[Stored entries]
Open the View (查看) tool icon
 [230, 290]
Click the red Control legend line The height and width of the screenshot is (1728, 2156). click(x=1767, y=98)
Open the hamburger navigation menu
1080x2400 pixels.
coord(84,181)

PROBLEM REQUIREMENTS: Every record above needs to be copied exactly.

WRITTEN RESPONSE:
Open the View (查看) tool icon
 [230, 290]
Click the red Control legend line The height and width of the screenshot is (1728, 2156). click(x=1767, y=98)
Open the hamburger navigation menu
1080x2400 pixels.
coord(84,181)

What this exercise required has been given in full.